Mehmet Faraç
Farklı
kültürdeki insanları ulus yapan bir milletin kavgasız çocukları...
Oynayan
çocukların dilleri farklıydı çünkü...
Evin
arkasındakilerle ön cephesinde oynayan çocukların dilleri farklıydı çünkü...
Arkadakiler “Yumma”
diye seslenirlerdi burunları hızmalı, allı yeşilli giyinen annelerine... Ön
cephedekiler “Aney” ya da “Daye” derlerdi...
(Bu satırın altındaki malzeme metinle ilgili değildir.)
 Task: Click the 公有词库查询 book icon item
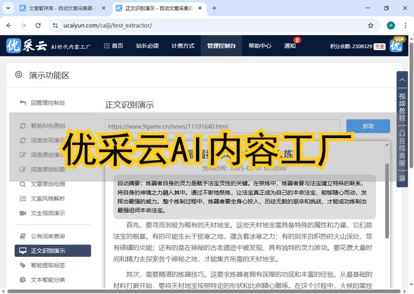[47, 236]
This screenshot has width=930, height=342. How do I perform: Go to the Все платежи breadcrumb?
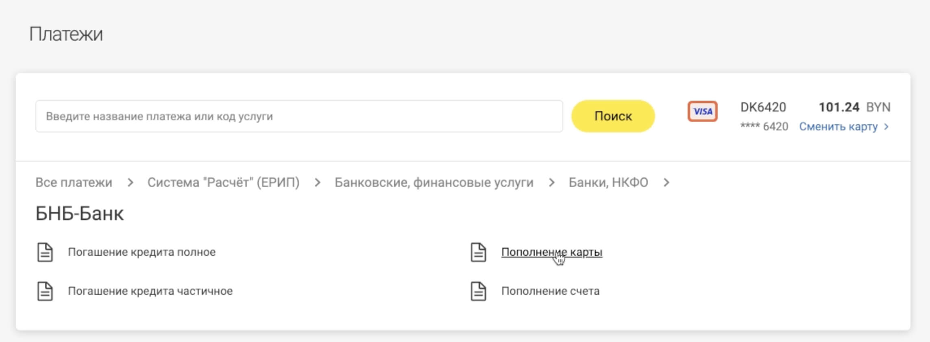pos(74,182)
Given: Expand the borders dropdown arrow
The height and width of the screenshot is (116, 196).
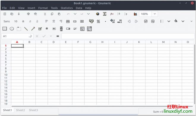Looking at the screenshot, I should click(169, 21).
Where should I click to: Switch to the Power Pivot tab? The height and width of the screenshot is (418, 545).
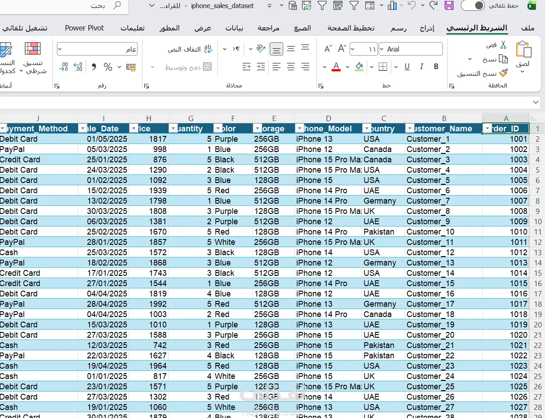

Arka cephede Araplar otururdu Kötüler Mahallesi’nde, ön cephede Kürtler...
Orada tüm
doğallıkları ve içtenlikleriyle birbirinde zerre kadar fark görmeyen çocuklar
vardı...
Farklı
kültürdeki insanları ulus yapan bir milletin kavgasız çocukları...
Urfa’da, Süryani
Kralı Kara Agbar’ın mezarının hemen aşağısında garip ve de çok gizemli bir
mahalle vardı... Tepelerde, adeta birer şark çıbanı gibi duran kayalıklar ve
insan bedenindeki kurşun yaralarını andıran mağaralar üzerine kurulmuştu o
mahalle...
Sanki Taş Devri’nden
bir köşe düşmüştü oralara ve tarihe parende attıran bir zaman makinesinin
dişlileri takılıp kalmıştı o yakada!..
Yalnızlığın
resmini mi çizmek ister birisi, manzara işte orası!.. Hani teneke parçalarını
elmaslarla süslü bir vitrinin tam ortasına koyduğunuzda ucube bir tablo çıkar
ya karşınıza; eski ile yeninin çatıştığı o mahalle, işte öylesine yaşamsal
çarpıklıklar içerirdi kendi bağrında...
Eski zaman
adamlarının yüz hatlarında destanlar taşıdığı o mahallede, bin yaşındaymış gibi
gelirdi bize yaşlı insanlar!..
Derdik ki o
zaman, işte o adamlardır bizi birbirimizin içinde, çalılara yuva kurmuş
serçeler gibi dayanışma içinde tutan!..
Şerre rağmen
hayır!..
Biz orada, ekmek
peşindeki babaların biçare çocuklarıydık... Yaşamın her anını ateşe düşmüş bir
kar tanesi gibi yaşardık!.. Tırnaklarımızı çatlatan taşları bile hayra yoran,
yaz sıcağında nefes aldırmayan kara sineği mahlukat sayan!..
Yaşamın bir
çizgi filmin hayalleri kadar bulutları andırdığı bir coğrafyada, şerre rağmen “her
şeyde hayır vardır” diyen!..
İşte o yüzden,
çaresizlik ve yoksulluğumuza karşın yüreğimize barış çivisi çakan hoşgörümüz
yüzünden; karnımız doymuşsa o gün; bize çok uzak olan yarınları hiç
düşünmezdik!..
Sanırdık ki
dünyanın her tarafı böylesine çelişkiliydi... İnsanın tek eğlencesinin kendi
hayalleri olduğu bir mahallede, yaşamın ufku ne kadar derin olabilirdi ki?..
Anne diyen diller!..
Ben o mahallede
gözlerine çapak düşmüş bir sabinin mağrurluğuyla gözümü açtığımda sabaha;
betonarme evimizin çevresinden yükselen çocuk seslerine odaklanırdım...
Farklı
hançerelerden çıkan ses zenginliği, yüzümü gizemle saran sabah yellerini
andırırdı!..
Evin
arkasındakilerle ön cephesinde oynayan çocukların dilleri farklıydı çünkü...
Arkadakiler “Yumma”
diye seslenirlerdi burunları hızmalı, allı yeşilli giyinen annelerine... Ön
cephedekiler “Aney” ya da “Daye” derlerdi...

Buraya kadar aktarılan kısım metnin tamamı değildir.